## QUOTED PASSAGE:

*-*-*

KYIV, Dec 12 (Reuters) - Russian forces pounded targets in eastern and southern Ukraine with missiles, drones and artillery, Ukraine's General Staff said on Monday, as millions remained without power in subzero cold after further Russian strikes on key infrastructure.
The Group of Seven (G7) economic powers said they would keep working together to bolster Ukraine's military capabilities, with an immediate focus on air defence systems, according to a leaders' statement released by Britain.
Addressing the virtual G7 gathering, Ukrainian President Volodymyr Zelenskiy urged it to supply Kyiv with modern tanks, artillery units, shells and long-range weapons, and to help his government obtain an extra 2 billion cubic metres of natural gas in light of Ukraine's energy shortages.
Separately, European Union foreign ministers agreed to put another 2 billion euros ($2.1 billion) into a fund that has been used to pay for military support for Ukraine, after it was largely depleted during almost 10 months of the war. More top-ups may be possible at a later stage.
There are no peace talks and no end in sight to the conflict, the biggest in Europe since World War Two, and which Moscow describes as a "special military operation" against security threats posed by its neighbour. Ukraine and its Western allies call it an unprovoked, imperialist land grab.
Russia does not yet see a "constructive" approach from the United States on the Ukraine conflict, RIA news agency quoted Deputy Foreign Minister Sergei Vershinin as saying on Monday.
U.S. President Joe Biden told Zelenskiy on Sunday that Washington was prioritising efforts to boost Ukraine's air defences, the White House said. Zelenskiy said he had thanked Biden in the call for the "unprecedented defence and financial" help the United States has provided.
British defence minister Ben Wallace said on Monday he would be "open minded" about supplying Ukraine with longer-range missiles to target launch sites for Russian drones that have hit infrastructure if Russia carried on targeting civilian areas.

*-*-*

## ACTIVITY LIST:
**a.** Answer these questions from the Reuters report on the war in Ukraine, one line each:
(i) On what day did Joe Biden speak with Zelenskiy?
(ii) How much money did European Union foreign ministers agree to add to the military support fund?
(iii) Whom did RIA news agency quote on the U.S. approach to the conflict?
**b.** Extract the part of the Reuters report on Ukraine from "Separately, European Union" to "saying on Monday.", copying it word for word.
**c.** Extend the Reuters report on Ukraine past its final paragraph.

## SUPPLIED MATERIAL:
*-*-*

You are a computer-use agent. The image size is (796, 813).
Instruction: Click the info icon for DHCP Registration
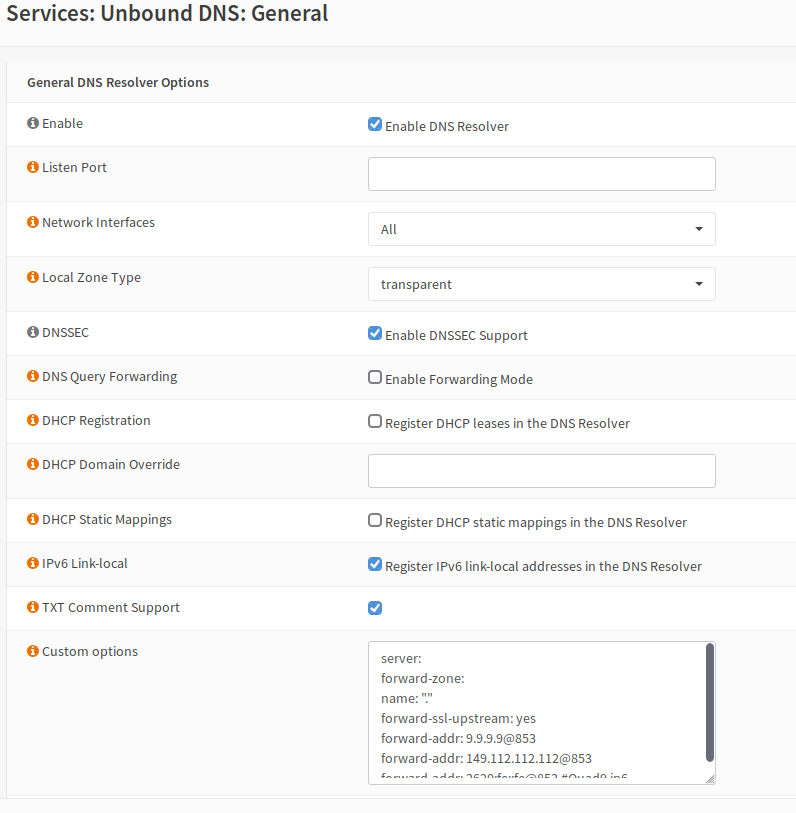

*-*-*

## RESULTS FOR EACH TASK:
**a.**
(i) Sunday
(ii) 2 billion euros ($2.1 billion)
(iii) Deputy Foreign Minister Sergei Vershinin

**b.**
Separately, European Union foreign ministers agreed to put another 2 billion euros ($2.1 billion) into a fund that has been used to pay for military support for Ukraine, after it was largely depleted during almost 10 months of the war. More top-ups may be possible at a later stage.
There are no peace talks and no end in sight to the conflict, the biggest in Europe since World War Two, and which Moscow describes as a "special military operation" against security threats posed by its neighbour. Ukraine and its Western allies call it an unprovoked, imperialist land grab.
Russia does not yet see a "constructive" approach from the United States on the Ukraine conflict, RIA news agency quoted Deputy Foreign Minister Sergei Vershinin as saying on Monday.

**c.**
Ukraine's Black Sea port of Odesa on Monday resumed operations suspended after Russia used Iranian-made drones on Saturday to hit two energy facilities. Power is slowly being restored to some 1.5 million people, but the situation remains difficult, national grid operator Ukrenergo said on Monday.
HEAVY FIGHTING
In its daily update on the military situation, Ukraine's General Staff said its forces had repelled Russian assaults on four settlements in the eastern Donetsk region and on eight settlements in the adjacent Luhansk region.
The regions are two of four in eastern and southern Ukraine that Moscow claims to have annexed after "referendums" branded illegal by Kyiv.
Ukraine has said Russian forces are suffering huge losses on the eastern front in brutal fighting that is also taking its toll on its own troops.
"There are days when there are many heavily wounded: four or five amputations at once," Oleksii, a 35-year-old army doctor who declined to give his full name, told Reuters at a military hospital in eastern Ukraine.
At least two people were killed and five wounded in Kherson on Monday after what regional governor Yaroslav Yanushevych said was "massive shelling" by Russian forces of the southern city, which was liberated by Ukrainian forces last month.
Reuters could not independently verify the latest battlefield accounts.
The war overall has not gone well for Russia. Its forces were beaten back from the Ukrainian capital Kyiv early on, and have suffered major battlefield reverses in the east and south of Ukraine since the summer.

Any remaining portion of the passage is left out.